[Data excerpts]
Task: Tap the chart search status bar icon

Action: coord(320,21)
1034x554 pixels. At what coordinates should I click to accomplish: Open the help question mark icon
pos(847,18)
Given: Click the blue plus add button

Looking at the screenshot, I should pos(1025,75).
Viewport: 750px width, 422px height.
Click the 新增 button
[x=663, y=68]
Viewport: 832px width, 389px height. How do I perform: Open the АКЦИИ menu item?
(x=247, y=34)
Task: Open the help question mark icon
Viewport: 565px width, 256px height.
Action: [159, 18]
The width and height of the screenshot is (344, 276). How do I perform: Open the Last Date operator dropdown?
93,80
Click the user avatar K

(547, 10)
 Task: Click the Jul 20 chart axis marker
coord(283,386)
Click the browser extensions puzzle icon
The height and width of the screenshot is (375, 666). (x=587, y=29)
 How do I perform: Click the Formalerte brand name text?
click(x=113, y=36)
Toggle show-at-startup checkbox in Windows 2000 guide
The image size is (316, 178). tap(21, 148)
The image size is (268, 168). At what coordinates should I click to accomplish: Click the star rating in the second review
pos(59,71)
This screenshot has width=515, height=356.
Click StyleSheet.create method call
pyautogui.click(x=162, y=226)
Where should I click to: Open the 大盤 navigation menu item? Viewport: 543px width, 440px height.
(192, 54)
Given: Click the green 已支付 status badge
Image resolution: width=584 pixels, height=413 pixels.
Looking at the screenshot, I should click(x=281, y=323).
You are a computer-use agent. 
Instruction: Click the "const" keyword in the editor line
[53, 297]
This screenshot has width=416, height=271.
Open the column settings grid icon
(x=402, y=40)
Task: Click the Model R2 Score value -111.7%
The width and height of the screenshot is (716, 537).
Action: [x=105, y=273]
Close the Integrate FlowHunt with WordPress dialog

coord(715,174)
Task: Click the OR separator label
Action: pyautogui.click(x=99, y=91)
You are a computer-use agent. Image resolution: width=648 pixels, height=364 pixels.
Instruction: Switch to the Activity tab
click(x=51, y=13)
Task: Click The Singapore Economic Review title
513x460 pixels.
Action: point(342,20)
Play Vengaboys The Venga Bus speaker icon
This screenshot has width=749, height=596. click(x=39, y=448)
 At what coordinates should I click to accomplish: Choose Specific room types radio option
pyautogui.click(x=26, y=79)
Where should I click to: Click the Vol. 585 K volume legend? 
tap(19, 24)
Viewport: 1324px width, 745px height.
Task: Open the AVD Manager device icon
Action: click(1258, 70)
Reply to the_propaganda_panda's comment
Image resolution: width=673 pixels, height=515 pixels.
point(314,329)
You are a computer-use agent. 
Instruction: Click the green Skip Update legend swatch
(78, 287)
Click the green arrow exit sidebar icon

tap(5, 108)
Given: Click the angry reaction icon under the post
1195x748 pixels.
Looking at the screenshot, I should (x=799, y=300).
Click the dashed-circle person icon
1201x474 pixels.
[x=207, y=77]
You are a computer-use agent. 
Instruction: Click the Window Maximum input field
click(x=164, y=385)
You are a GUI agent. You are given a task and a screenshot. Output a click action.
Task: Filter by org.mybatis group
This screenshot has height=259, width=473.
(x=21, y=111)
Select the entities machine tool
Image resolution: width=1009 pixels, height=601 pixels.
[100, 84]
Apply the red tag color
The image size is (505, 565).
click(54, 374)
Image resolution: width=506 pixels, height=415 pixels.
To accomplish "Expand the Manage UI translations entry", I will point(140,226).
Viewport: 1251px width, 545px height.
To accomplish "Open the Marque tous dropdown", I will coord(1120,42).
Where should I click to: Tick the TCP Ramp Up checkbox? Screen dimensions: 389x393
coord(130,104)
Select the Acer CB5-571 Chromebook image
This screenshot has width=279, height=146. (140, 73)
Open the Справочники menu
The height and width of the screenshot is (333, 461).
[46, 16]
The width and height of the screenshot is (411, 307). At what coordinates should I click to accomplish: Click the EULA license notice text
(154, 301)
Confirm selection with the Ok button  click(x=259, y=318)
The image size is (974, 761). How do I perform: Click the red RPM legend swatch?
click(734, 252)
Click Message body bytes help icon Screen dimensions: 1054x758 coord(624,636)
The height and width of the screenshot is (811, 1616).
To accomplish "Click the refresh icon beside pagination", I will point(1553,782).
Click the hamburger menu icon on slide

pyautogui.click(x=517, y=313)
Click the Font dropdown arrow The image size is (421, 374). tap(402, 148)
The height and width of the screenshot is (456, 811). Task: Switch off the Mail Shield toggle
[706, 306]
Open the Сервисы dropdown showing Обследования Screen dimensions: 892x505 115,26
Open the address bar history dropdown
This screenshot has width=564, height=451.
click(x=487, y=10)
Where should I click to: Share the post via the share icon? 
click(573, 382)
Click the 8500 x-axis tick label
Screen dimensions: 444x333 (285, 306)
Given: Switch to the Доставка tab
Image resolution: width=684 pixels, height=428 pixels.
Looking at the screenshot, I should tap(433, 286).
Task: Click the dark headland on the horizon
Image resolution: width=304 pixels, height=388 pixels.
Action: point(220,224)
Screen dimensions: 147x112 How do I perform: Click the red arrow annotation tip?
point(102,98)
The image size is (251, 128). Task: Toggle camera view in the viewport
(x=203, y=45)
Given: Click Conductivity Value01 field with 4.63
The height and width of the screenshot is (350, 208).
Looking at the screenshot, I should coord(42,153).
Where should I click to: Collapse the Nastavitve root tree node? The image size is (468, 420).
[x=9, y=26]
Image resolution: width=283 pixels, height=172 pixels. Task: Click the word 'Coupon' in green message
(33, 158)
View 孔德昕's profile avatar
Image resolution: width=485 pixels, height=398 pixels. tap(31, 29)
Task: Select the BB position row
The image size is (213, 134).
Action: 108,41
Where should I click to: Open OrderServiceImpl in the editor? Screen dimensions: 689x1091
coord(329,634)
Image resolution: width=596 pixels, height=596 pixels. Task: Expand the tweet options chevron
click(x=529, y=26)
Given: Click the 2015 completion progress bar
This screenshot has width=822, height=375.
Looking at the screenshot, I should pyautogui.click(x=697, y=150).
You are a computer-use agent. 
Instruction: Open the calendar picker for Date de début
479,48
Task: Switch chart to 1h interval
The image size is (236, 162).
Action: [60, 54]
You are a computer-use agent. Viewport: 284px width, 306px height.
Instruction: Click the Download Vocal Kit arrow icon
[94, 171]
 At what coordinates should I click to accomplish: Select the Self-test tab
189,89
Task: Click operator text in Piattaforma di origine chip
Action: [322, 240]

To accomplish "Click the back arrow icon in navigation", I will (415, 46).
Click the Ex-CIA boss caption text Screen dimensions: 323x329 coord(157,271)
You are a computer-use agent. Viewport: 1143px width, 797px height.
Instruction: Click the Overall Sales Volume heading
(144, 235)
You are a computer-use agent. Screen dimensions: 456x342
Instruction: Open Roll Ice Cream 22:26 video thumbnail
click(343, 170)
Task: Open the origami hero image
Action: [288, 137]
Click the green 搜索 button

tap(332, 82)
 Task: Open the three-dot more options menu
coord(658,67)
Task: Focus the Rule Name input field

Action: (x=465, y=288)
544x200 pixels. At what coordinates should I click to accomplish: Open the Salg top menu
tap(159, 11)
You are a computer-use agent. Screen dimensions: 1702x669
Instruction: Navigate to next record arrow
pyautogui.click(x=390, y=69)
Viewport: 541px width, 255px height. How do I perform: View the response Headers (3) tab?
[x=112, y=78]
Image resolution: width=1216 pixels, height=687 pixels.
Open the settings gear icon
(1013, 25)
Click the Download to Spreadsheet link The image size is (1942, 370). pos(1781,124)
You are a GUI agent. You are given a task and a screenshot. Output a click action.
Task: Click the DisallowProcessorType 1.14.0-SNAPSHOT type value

§ **Exercise brief**
Each line of the entries above that has the word "will" is to be copied.

§ **Answer below**
To accomplish "Expand the Manage UI translations entry", I will point(140,226).
To accomplish "Open the Marque tous dropdown", I will coord(1120,42).
To accomplish "Click the refresh icon beside pagination", I will point(1553,782).
To accomplish "Click the back arrow icon in navigation", I will (415, 46).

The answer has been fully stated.